04:19The first seven weeks of this radical experiment in neo-monarchism has been a disaster for
04:25the rule of law, and for the Constitution, and for the First Amendment.
04:30There have been 120 federal cases filed against Donald Trump all over the country, and he
04:38has lost already in more than 40 courtrooms across the land where temporary restraining
04:46orders and preliminary injunctions have been issued against his lawless attack on the Constitution.
04:55This Department of Justice started out by empowering law enforcement.
05:02The original Department of Justice started out by empowering law enforcement against
05:06insurrectionists and extremists.
05:10This DOJ started out by empowering insurrectionists and extremists against law enforcement.
05:22President pardon, I'm sure you think so, because President Trump pardoned more than 1,500 insurrectionists.
05:34All right, President Trump pardoned more than 1,500 insurrectionists, hundreds of whom
05:46were extremists who violently assaulted our police officers with stun guns, chemical spray,
05:55batons, broken furniture, fire extinguishers, and Trump flags.
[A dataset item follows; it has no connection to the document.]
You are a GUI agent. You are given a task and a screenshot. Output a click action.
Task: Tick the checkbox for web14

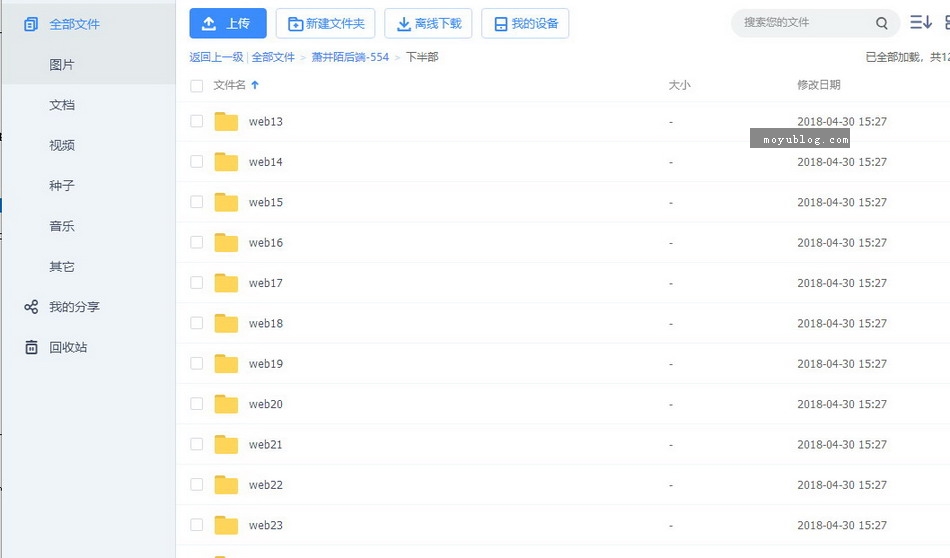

06:05This Department of Injustice has gone even further, and maybe he's got a pardon, that's
06:11why he's so excited today, I don't know.
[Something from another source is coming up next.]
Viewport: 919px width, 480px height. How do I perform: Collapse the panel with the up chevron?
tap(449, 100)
06:14But this Department of Injustice has worked aggressively to get courts to dismiss unrelated
06:22criminal charges against pardoned January 6th convicts.
06:28There are people who were pardoned on January 6th who have had cocaine charges, well, there
06:40are January 6th felons who've had cocaine charges, drug charges, gun charges, sawed-off
06:46shotgun charges, hand grenade charges against them, dismissed by this Department of Justice,
06:54and that was never covered by the original pardon.
06:57At Trump's Department of Justice, law and order means Trump will twist the law for you
07:03if you take orders from him, and that's, of course, what they did with Mayor Adams.
07:09And maybe I'll take a break here, and I'll have something to say at the end about the
07:13Adams prosecution and the other people who've been let go as they've barreled through a
07:18pro-corruption agenda at the Department of Justice.
07:23But let me say this, Donald Trump has sacked more than a dozen of D.C.'s best career criminal
07:31prosecutors because they worked to successfully convict January 6th insurrectionists.
07:40Many of them members of extremist groups and violent street gangs.
07:48This makes no sense.
07:50They're firing the best criminal prosecutors in Washington because they did their jobs
07:56against people like him.
07:58Congratulations, buddy.
08:00That's how the Nazis got started.
08:02You go have your own rally, all right?
08:08All right, now, I would now like to go to our originally scheduled program, if this
08:19gentleman would allow us to.
08:22I'm introducing Sean Brennan.
08:27I'm introducing Sean Brennan, who's a former assistant United States attorney, a prosecutor
08:35in the U.S. attorney's office in the Capitol siege section, who was fired by that man's
08:40hero Donald Trump because he prosecuted January 6th insurrections.
08:46Please welcome Sean Brennan.
08:48We'll take questions after, and I'll call on people.
08:50You go interview that guy, all right?